The son of an Afrikaner mother, he was best known for his politically charged plays challenging the racist system of apartheid.
Paying tribute to Fugard, South Africa’s Arts and Culture Minister Gayton McKenzie hailed him as “a fearless storyteller who laid bare the harsh realities of apartheid through his plays”.
“We were cursed with apartheid, but blessed with great artists who shone a light on its impact and helped to guide us out of it. We owe a huge debt to this late, wonderful man,” McKenzie added.
Fugard wrote more than 30 plays in a career that spanned 70 years, making his mark with The Blood Knot in 1961.
It was the first play in South Africa with a black and white actor – Fugard himself – performing in a front of a multiracial audience, before the apartheid regime introduced laws prohibiting mixed casts and audiences.

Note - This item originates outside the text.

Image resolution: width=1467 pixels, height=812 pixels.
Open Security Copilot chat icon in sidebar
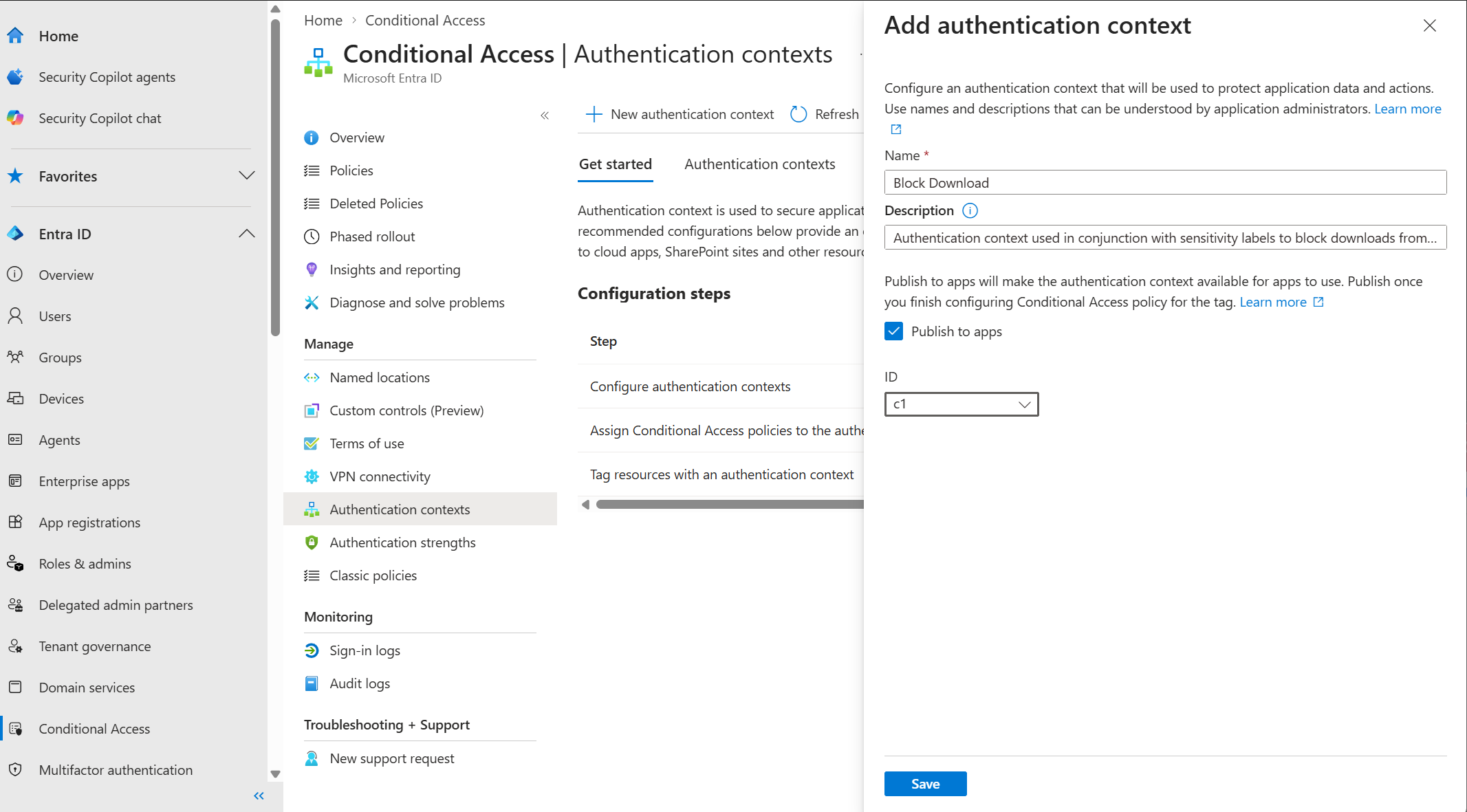coord(15,118)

The Blood Knot catapulted Fugard onto the international stage – with the play shown in the US, and adapted for British television.
The apartheid regime later confiscated his passport, but it strengthened Fugard’s resolve to keep breaking racial barriers and exposing the injustices of apartheid.
He went on to work with the Serpent Players, a group of black actors, and performed in black townships, despite harassment from the apartheid regime’s security forces.
Fugard’s celebrated plays included Boesman and Lena, which looked at the difficult circumstances of a mixed-race couple. Having premiered in 1969, it was made into a film in 2000 starring Danny Glover and Angela Bassett.
His novel, Tsotsi, was made into a film, winning the 2006 Oscar for best foreign language movie.
The premier of South Africa’s Western Cape province, Alan Winde, said that Fugard had a “penetrating, sharp wit”, and his “acute understanding of our country’s political and cultural make-up is unmatched”.
“He will be sorely missed,” Winde added.
Other well-known plays by him include Sizwe Banzi Is Dead and The Island, which he co-wrote with the actors John Kani and Winston Ntshona, in a powerful condemnation of life on Robben Island, where anti-apartheid icon Nelson Mandela was imprisoned.
In a simple tribute on X, Kani posted: “I am deeply saddened by the passing of my dear friend Athol Fugard. May his soul rest in eternal peace. Elder 🌹”
Fugard won several awards for his work, and received a lifetime achievement honour at the prestigious Tony awards in 2011, while Time magazine described him in the 1985 as the greatest active playwright in the English-speaking world.
“Apartheid defined me, that is true… But I am proud of the work that came out of it, that carries my name,” Fugard told the AFP news agency in 1995.
Fugard feared that the end of apartheid in 1994 could leave him with little to do, but he still found enough material to write.
In a BBC interview in 2010, he said that he shared the view of the late Archbishop Desmond Tutu that “we have lost our way” as a nation.
“I think the present society in South Africa needs the vigilance of writers, every bit as much as the old one did.
“It is a responsibility that young writers, playwrights, must really wake up to and understand that responsibility is theirs, just as it was mine and a host of other writers in the earlier years.”